Second concert: National Youth Jazz Orchestra Ambassadors

October 25th, 2021. Review by Ian Barras-Hill.

The much anticipated return of the NYJO Ambassadors, under their leader Mark Armstrong, drew a larger audience to St Wilfrid's church since their first visit to us in April 2018. We welcomed a young sextet comprising Mark on trumpet and flugelhorn, Asha Parkinson (alto sax), Emma Rawicz (tenor saxophone), Tom Morley (piano), Harry Pearce (bass) and Adam Merrell on drums. They kicked off with 'Moanin' by Bobby Timmons, a jaunty jazz tune with catchy opening bars that repeated throughout punctuated by Mark's high note virtuosity on the trumpet.

NYJO playing to HHMS

The next tune, 'Crisis' by Freddie Hubbard, brought an inventive solo by Emma on the tenor sax backed by a great driving beat from Adam on drums whose tapping rim shots, bass drum pedalling and intuitive response after each player's solos was masterful. In fact Adam's dexterity in shifting the rhythm at key moments during many of the numbers played tonight enhanced the horn and piano solos to a large degree.
The slow, dreamy start to the Wayne Shorter composition 'Sleeping Dancer Sleep On' heard Asha blow a plaintive melody on alto sax followed by Harry's extended double bass solo. Both were a welcome respite from the harder edge bebop-tinged earlier pieces. The first set ended with Benny Golson's 'Blues March', a return to the funky, upbeat closeness of the sextet and much appreciated by the audience who enthusiastically clapped between solos.

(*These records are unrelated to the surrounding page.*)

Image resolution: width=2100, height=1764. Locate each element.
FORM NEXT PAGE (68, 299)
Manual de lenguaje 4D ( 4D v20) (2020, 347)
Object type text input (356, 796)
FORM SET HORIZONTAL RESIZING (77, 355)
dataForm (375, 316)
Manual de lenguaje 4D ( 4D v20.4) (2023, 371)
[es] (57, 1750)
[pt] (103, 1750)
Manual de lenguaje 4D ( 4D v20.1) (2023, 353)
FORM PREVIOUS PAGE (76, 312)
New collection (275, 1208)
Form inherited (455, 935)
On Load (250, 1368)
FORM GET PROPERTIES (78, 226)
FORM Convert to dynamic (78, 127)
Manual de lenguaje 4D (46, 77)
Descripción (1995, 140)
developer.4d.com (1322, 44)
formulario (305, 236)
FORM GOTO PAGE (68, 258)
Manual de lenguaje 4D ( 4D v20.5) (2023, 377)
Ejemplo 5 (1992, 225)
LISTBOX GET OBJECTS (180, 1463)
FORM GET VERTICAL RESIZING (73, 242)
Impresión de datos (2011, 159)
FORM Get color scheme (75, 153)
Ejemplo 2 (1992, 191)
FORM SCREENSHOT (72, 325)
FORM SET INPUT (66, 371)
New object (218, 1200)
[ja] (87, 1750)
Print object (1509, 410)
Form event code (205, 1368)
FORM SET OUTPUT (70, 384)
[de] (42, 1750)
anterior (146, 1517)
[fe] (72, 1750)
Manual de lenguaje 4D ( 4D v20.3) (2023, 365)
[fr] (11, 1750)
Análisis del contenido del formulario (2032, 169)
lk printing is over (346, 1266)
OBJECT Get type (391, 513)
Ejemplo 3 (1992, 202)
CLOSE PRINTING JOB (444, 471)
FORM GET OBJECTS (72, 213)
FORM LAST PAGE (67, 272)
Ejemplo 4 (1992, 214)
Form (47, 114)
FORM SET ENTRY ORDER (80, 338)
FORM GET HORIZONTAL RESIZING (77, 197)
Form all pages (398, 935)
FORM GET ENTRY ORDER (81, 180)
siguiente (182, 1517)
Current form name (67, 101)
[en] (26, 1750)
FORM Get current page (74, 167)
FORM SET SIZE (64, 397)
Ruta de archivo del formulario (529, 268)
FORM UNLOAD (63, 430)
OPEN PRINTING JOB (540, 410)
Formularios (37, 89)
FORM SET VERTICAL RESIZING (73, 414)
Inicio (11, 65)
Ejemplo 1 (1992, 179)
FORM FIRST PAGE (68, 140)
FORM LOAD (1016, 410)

In a well illuminated St Wilfrid's Church, with new state-of-the-art LED lights beaming down from the roof, our audience caught up with society friends during the interval. Everyone was delighted to be hearing live music once again. Count Basie's 'Shiny Stockings' was a stomping classic to light up the second half followed by Tom's immaculate rendering on piano of a Thelonious Monk tune 'In Walked Bud.' We were treated to an original work by Mark called 'Tears in the Rain,' inspired by the poetic ending of the cyborg in the film Blade Runner, and distinguished by beautiful, lyrical playing from Mark on muted trumpet. The band ended their Legends of Jazz programme with a pulsating version of Duke Ellington's ' Caravan' in which Adam on drums again showed his versatility by controlling the rhythm, even slowing the music down to a hushed heart beat where time seemed to stand still.

This was a fantastic evening of bright energetic jazz played by a young professional group, musically mature beyond their years, and applauded enthusiastically by our audience. For those to whom modern jazz is a mystery and who came to hear these young players out of curiosity rather than devotion to the form, Mark's introductory remarks before each piece was a boon. He set each tune in context, harking back to an era in the mid 20th century when the likes of Duke Ellington, Count Basie, Miles Davis, Charlie Mingus and other band leaders and soloists forged ahead with daring compositions, stretching the boundaries of chromaticism, melody and harmony in the process.